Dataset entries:

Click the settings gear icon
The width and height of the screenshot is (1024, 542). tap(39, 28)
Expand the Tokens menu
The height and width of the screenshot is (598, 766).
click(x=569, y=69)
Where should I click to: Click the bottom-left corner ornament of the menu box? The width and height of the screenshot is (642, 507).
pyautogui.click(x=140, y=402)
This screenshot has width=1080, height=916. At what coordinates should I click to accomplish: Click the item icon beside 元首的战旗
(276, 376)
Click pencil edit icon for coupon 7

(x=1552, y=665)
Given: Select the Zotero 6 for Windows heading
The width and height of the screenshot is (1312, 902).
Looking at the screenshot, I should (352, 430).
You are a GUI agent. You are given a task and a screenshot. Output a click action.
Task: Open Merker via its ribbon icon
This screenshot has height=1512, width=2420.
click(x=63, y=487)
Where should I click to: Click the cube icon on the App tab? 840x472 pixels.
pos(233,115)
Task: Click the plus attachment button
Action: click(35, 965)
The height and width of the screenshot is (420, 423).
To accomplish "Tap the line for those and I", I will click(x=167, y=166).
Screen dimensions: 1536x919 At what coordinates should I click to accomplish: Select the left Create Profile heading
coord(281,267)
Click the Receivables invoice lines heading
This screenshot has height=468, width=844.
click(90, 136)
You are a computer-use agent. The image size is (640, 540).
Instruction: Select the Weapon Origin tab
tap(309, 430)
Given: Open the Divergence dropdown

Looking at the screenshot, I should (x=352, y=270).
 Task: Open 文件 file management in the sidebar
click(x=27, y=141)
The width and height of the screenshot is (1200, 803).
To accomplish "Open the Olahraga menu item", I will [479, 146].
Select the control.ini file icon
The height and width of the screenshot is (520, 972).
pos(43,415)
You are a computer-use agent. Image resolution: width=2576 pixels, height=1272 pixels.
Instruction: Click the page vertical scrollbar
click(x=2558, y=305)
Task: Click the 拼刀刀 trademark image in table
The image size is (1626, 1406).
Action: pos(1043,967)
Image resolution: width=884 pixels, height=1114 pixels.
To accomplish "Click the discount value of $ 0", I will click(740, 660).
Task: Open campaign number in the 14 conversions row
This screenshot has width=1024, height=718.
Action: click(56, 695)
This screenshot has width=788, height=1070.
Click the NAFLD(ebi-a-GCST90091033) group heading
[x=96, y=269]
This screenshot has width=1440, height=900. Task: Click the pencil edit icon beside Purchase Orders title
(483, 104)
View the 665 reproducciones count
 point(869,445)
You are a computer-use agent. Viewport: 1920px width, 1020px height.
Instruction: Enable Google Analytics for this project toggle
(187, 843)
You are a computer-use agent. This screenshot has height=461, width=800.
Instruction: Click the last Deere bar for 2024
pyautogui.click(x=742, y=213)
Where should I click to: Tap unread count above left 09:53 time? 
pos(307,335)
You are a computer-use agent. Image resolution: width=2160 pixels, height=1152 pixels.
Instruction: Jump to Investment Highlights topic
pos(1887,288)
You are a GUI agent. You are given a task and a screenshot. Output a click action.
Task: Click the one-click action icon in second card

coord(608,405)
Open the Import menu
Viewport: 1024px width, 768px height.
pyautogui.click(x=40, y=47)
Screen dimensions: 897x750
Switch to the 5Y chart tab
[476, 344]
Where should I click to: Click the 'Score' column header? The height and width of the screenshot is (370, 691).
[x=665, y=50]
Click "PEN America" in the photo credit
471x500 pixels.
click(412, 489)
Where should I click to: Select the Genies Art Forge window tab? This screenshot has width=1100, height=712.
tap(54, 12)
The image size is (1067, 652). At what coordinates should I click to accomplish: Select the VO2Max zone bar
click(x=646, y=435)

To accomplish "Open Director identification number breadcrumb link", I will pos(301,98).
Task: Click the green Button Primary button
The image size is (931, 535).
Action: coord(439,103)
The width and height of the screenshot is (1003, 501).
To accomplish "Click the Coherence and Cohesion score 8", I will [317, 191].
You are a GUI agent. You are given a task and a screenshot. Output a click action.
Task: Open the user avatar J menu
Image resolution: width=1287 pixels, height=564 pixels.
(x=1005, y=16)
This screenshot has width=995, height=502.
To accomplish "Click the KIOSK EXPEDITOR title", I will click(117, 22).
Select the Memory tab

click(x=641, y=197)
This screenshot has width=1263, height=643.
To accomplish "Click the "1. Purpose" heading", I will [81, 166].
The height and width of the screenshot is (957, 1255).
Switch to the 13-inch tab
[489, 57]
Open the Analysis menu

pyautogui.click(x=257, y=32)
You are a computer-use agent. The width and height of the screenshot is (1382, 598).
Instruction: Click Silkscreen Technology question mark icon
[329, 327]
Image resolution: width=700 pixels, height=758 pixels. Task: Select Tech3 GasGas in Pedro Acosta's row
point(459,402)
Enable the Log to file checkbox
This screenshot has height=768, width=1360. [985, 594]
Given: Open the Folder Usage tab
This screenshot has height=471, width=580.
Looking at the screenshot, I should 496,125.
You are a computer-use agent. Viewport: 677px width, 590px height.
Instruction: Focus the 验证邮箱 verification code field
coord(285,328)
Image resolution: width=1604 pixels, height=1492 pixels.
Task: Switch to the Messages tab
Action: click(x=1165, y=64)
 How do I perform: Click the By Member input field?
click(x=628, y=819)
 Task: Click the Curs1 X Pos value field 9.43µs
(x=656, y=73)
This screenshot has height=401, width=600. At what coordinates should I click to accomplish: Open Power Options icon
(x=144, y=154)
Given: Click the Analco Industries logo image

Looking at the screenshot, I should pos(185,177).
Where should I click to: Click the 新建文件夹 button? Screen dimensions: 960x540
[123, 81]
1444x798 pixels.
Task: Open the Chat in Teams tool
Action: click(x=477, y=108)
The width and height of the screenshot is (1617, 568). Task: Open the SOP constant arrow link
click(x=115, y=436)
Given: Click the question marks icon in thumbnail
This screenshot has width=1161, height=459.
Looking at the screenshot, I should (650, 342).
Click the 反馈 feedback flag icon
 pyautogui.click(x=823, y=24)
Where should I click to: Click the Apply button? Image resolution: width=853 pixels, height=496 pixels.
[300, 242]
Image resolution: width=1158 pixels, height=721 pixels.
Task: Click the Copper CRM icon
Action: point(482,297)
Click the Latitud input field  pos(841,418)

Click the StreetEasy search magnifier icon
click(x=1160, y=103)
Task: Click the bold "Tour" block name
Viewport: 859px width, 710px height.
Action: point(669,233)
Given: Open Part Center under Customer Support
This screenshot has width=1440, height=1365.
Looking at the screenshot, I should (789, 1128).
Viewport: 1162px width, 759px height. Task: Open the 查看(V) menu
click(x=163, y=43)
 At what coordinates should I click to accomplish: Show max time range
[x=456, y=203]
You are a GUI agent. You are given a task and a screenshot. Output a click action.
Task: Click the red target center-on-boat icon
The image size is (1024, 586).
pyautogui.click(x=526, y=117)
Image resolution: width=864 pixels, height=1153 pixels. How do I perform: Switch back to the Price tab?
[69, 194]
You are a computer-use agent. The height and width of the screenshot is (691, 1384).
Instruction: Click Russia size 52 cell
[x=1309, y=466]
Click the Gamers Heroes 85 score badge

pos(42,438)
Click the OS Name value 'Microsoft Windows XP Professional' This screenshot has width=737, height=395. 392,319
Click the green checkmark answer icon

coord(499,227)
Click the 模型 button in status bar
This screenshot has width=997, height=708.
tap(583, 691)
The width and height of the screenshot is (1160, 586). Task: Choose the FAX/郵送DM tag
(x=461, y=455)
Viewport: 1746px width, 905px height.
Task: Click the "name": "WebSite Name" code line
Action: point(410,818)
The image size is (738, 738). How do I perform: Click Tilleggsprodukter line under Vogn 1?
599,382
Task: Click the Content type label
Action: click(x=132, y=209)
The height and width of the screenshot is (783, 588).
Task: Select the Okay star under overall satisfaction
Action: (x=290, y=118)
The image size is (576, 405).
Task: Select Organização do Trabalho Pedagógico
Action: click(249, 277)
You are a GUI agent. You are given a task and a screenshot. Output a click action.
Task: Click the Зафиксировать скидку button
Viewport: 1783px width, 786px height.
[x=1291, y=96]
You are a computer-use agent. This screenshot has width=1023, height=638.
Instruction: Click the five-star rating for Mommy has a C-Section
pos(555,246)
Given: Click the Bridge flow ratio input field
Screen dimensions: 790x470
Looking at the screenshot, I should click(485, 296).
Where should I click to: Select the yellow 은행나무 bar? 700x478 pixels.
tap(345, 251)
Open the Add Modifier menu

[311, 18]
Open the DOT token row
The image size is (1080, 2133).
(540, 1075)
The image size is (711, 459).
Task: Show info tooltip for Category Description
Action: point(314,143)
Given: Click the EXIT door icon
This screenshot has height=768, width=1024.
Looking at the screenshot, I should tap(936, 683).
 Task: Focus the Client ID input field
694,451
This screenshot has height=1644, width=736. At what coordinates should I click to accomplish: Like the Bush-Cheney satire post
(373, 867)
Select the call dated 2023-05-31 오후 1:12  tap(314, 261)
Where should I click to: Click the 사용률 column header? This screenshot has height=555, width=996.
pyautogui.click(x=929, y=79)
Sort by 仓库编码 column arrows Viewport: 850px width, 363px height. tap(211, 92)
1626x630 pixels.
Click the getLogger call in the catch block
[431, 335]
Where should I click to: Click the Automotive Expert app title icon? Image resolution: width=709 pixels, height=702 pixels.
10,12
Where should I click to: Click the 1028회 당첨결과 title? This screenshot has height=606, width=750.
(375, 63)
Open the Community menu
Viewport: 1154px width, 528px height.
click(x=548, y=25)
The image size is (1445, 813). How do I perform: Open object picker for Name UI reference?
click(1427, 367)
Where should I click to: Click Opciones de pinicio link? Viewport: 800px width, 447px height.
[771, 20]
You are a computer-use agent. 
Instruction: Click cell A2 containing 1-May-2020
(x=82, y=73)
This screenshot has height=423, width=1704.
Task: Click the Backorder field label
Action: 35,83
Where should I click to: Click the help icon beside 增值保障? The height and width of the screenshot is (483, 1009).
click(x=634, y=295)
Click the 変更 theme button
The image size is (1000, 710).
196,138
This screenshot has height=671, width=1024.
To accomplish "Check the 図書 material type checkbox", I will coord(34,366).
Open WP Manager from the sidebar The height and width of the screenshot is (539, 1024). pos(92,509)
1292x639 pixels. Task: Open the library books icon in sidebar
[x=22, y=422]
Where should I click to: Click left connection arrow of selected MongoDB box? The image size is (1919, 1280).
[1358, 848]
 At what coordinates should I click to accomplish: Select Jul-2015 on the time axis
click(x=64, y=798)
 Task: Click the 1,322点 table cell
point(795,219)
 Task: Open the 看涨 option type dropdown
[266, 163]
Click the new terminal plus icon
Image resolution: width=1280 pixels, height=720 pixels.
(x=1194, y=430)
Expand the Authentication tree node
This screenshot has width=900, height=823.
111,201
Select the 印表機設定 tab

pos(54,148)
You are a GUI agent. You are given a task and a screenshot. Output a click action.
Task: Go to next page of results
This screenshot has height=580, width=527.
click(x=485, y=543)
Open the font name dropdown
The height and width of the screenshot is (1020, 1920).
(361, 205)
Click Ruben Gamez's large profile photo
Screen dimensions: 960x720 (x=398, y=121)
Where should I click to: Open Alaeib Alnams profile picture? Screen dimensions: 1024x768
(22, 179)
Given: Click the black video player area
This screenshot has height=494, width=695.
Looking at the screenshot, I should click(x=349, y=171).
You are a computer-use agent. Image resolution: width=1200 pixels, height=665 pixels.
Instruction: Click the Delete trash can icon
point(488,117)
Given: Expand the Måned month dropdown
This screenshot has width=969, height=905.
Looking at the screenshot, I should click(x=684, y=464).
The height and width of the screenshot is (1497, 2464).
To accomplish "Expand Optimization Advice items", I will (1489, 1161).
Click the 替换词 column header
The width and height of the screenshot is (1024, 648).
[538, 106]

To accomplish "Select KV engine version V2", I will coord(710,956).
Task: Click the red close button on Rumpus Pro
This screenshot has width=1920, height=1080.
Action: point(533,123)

[What needs to be done]: Say how many lines in the records contain the string "number". No other text is needed.

[Your solution]: 2